I call on all defence counsel in Ontario to engage in the following actions to bring home to the government and its bureaucrats the harm that these policies are having, not only to defendants, but to the justice system and the rule of law as well.

  1. Refuse to do any work on a file until you are actually and fully retained with a Legal Aid Certificate. Do not do Crown pre-trial conferences.  Do not assist your self-represented client on judicial pre-trial conferences.  Do not review the disclosure.  Do nothing except adjourn you client until a LAO certificate is issued and you are retained.
  1. In every case in which LAO is denied where you feel a certificate would have been issued under previous LAO financial guidelines, advise your client to appeal the refusal all the way up to the provincial office, and continue to adjourn your client until all appeals are exhausted. Continue to refuse to move the matter forward until you are retained.  Protect the record by indicating that were you retained, you would certainly be willing and able to do so, but given LAO and MAG policies, you simply must decline the Court’s invitation to participate until you are retained.  While the defendant will have to participate in these meetings, counsel does not.  These meetings will have to be redone with counsel once retained, and if counsel is not available, the trial dates will have to be reset.

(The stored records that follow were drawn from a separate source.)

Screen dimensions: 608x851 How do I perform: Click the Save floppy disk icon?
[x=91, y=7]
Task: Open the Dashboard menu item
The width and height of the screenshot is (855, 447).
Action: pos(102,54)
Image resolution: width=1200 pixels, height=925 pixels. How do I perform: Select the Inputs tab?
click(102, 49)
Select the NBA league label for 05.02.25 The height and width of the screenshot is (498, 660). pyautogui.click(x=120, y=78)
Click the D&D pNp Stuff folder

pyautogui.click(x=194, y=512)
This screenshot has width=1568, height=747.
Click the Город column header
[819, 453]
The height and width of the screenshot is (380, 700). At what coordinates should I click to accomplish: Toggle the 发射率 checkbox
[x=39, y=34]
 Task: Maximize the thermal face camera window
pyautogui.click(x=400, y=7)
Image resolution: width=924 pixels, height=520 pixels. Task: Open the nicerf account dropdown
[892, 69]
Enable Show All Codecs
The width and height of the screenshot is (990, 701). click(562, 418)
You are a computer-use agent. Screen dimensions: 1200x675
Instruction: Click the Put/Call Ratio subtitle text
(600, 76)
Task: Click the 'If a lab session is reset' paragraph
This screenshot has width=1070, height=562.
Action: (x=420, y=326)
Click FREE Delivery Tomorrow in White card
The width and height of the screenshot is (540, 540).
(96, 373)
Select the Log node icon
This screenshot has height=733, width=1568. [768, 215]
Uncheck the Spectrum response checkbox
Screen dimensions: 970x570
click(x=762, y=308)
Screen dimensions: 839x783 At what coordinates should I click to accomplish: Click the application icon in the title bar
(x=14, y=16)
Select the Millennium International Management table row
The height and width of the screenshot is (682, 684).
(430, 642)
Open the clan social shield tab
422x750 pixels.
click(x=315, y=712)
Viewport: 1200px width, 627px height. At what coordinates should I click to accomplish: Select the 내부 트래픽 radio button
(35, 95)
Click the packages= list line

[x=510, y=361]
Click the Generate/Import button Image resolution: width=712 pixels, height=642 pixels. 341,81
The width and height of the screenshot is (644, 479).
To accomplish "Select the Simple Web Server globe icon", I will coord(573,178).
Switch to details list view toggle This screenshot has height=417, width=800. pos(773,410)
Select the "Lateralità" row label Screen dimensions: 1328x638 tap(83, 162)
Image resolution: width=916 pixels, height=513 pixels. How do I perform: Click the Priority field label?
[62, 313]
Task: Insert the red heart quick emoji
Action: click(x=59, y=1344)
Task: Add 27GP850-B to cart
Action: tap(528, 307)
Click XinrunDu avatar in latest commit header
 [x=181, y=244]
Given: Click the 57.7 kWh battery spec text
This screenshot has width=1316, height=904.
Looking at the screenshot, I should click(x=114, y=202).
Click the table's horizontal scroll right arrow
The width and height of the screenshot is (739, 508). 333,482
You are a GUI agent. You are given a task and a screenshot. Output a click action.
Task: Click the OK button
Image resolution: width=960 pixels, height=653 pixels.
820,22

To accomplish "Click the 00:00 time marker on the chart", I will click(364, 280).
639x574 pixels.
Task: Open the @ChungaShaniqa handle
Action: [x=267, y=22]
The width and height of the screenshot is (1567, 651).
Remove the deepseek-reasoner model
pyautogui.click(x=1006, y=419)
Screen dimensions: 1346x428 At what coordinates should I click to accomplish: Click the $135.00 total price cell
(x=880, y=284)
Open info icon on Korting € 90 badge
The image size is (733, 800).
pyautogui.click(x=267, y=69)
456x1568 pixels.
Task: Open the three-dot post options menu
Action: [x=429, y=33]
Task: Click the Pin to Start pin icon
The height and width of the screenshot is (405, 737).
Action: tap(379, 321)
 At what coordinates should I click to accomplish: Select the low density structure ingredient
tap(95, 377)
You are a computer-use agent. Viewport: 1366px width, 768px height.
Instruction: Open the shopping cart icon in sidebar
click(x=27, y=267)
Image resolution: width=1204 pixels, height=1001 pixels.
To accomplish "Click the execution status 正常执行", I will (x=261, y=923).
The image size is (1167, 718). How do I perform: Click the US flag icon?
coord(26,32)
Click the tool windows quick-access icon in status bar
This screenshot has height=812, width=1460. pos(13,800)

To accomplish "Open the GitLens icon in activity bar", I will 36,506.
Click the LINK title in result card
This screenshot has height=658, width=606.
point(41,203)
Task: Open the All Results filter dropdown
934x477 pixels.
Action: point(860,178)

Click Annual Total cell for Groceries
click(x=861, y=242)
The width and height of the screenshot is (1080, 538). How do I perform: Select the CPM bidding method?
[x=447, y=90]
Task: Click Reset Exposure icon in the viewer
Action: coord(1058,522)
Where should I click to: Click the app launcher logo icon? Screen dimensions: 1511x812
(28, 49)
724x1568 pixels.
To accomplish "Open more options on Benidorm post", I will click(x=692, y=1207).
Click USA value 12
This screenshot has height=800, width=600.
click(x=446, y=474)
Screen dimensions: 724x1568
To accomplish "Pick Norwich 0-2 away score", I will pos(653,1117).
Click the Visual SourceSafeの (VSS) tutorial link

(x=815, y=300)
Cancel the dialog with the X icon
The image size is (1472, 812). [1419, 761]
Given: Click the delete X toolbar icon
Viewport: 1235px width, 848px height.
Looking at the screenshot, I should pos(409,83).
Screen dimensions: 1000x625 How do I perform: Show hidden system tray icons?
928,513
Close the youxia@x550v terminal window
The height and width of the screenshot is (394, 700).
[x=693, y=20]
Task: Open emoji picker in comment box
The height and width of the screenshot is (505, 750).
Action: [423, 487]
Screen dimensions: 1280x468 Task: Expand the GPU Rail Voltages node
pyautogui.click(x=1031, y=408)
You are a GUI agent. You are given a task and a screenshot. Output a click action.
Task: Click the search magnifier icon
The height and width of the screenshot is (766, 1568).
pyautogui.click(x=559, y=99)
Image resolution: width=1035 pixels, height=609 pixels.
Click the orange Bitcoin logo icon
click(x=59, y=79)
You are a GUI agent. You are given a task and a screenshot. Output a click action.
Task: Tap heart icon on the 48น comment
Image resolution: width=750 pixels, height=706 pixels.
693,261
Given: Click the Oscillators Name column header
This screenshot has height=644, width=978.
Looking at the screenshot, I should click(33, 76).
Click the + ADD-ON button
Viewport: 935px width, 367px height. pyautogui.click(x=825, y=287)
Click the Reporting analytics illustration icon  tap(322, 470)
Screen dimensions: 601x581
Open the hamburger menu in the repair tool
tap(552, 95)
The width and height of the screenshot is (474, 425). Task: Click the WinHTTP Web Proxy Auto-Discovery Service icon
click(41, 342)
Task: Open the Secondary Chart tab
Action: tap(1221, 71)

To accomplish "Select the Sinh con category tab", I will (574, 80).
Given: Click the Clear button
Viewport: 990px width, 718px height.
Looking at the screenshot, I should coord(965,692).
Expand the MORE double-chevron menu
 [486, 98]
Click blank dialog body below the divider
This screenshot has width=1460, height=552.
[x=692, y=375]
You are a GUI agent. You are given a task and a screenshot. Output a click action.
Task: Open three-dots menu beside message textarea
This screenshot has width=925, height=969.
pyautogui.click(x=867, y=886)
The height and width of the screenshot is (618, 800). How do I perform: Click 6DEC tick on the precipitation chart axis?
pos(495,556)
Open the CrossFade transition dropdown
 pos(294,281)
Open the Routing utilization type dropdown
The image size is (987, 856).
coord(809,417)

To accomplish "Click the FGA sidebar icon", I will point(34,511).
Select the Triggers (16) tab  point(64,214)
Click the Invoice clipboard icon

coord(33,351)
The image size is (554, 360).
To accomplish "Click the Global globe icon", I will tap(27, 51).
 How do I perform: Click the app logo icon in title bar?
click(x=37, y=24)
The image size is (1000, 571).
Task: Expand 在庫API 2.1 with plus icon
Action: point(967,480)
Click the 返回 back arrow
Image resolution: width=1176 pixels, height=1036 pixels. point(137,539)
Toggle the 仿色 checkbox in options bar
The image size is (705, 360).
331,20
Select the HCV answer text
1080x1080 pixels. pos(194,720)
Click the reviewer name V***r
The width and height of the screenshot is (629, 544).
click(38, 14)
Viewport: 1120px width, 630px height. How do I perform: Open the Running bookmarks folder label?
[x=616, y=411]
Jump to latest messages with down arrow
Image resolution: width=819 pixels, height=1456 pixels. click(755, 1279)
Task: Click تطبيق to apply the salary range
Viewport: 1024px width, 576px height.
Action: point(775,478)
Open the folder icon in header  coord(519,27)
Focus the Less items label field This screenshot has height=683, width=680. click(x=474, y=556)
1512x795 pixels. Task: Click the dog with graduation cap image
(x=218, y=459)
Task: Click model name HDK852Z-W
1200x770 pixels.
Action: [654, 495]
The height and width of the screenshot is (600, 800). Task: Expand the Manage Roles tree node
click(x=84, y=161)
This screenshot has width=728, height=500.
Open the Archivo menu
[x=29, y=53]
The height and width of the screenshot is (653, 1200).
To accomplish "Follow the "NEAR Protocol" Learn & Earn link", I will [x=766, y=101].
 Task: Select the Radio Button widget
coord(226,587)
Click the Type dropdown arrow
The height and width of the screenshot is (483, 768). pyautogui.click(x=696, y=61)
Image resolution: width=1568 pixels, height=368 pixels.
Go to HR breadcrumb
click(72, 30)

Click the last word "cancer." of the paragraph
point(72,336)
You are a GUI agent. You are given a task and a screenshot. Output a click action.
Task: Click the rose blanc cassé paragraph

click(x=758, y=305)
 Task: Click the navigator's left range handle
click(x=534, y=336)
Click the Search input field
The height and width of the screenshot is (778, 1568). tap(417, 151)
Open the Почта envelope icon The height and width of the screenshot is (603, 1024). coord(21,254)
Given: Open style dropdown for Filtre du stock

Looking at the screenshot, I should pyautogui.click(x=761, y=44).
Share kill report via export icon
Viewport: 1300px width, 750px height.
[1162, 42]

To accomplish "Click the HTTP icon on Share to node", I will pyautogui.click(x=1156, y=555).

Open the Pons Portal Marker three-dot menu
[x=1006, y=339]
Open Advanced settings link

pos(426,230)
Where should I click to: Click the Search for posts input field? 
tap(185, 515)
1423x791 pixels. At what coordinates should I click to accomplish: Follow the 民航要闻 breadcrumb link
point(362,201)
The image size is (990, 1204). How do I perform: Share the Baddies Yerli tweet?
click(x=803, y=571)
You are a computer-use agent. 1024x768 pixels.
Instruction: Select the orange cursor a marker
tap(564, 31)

  1. Where LAO is refused on a full and final basis by the provincial office, bring a Rowbotham application in each and every case. Flood your court with meritorious applications.  Force the government to pay anyway and show Mr. Ford that there are no savings to be had by slashing LAO funding and burning the system to the ground.
  1. I encourage all immigration and refugee lawyers to fashion their own Rowbotham I fail to see how immigrants and refugees have any less a right to a fair hearing than criminal defendants, particularly since many of them await their IRB hearings in detention and the consequences of their matters may be just as serious to them as to criminal defendants.  Force the government to fund your client’s representation.  Nullify any savings the government hopes to obtain by increasing the costs of litigating the funding application, followed by obtaining the funding you would have gotten anyway had they just issued you a certificate.
  1. Furthermore, I call on defence lawyers everywhere to bring applications to properly fund your LAO certificate. Bring applications to courts of competent jurisdiction and point out that you either require a set number of hours to be paid on the LAO or Rowbotham certificate you’ve received, or you aren’t acting for the client.  Litigate this issue, and convince the courts that if you act under the Tariff, you’re acting incompetently and you refuse to do that.
  1. On a related point, this requires solidarity. Fellow lawyers cannot undercut the movement by agreeing to take on cases at the Tariff hours where other counsel have removed themselves.  We must remain united in the face of perhaps the most devastating cuts to LAO in a generation, and if we do, we have the potential to reverse these cuts and have a positive impact on the administration of justice.  If those among our number undercut each other, take on clients for the short-term benefit of increasing their client base, the movement will fail.
  1. Finally, consider bringing section 11(b) applications pro-bono for those clients of your who, after going through all the above steps, find themselves well past the Jordan Step back into the fray at that point, take up the call and show the government what their cost-cutting steps have truly cost.  An end to trials on the merits.  Show them that because of their decisions, serious criminal charges are being thrown out because of the delay the government caused by not properly funding LAO.

These are just a few suggestions.  No doubt you can think of many more.  Probably ones which are more effective than those above.  The point is to act, not simply to talk.